Gerard Johnstone’s Housebound

From early Peter Jackson to early Taika Waititi and many in between there has always been a steady low hum of horror output from New Zealand and Gerard Johnstone’s Housebound is a gorgeous little example of kiwi genre gold, an airtight, creaky would-be haunted house jaunt that knows how to be genuinely spooky while splashing just the right doses of dark humour in here and there and leading the audience down a breadcrumb trail of mystery that’s fun to discern alongside the main character. She’s called Kylie (Morgana O’Reilly) and as we meet her the NZ court system has finally reached its last straw as far as her methamphetamine and booze fuelled delinquent behaviour is concerned, placing her under ankle bracelet adorned house arrest with her weak willed mother (Rima Te Wiata) and meek stepfather (Ross Harper) in a rural enclave. The strained family dynamic is a sheepish joy to watch as this brat with a (deeply guarded) heart of gold makes life hell for her parental unit, but there’s something else in the house just waiting to make life hell for the three of them and soon weird sounds abound, creepy movements are observed and it becomes apparent that they aren’t alone. The cool thing is that the location scouts and set builders have created a house atmosphere that feels legitimately dusty, cluttered, oblong, weary and actually *lived in*, which isn’t always the case in haunted house outfits.
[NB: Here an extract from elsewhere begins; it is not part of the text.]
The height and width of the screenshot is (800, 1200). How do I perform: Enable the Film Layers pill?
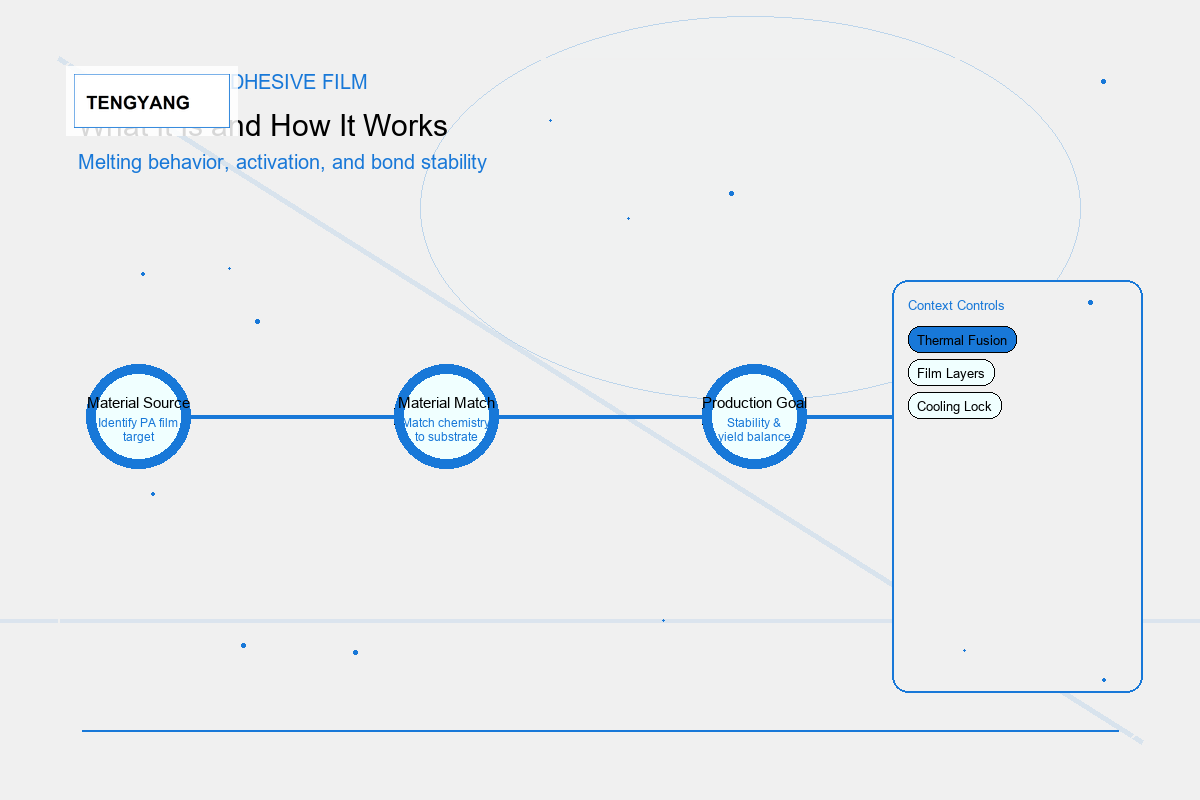[951, 373]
Reilly is engaging and likeable as Kylie, even when she’s being a pain in the ass we never get the sense that this girl is truly a bad egg, just a lost and confused one who needs a rather intense outlet to channel her anger and pent-up negative energy into, and what better than a sly, possibly supernatural home invasion? I can’t go into too much detail about the central mystery and origins of the poltergeist shenanigans other than to say it’s a fun ball of yard to unravel alongside Kylie and goes to some narrative pitstops that are often fun, shocking and surprising. It’s goofy, it’s gory, it’s very well written and acted, it’s got tons of humour, a little heart, heaps of cobwebbed atmosphere and is just a great damn time at the horror movies. Streaming on Shudder now, highly recommended.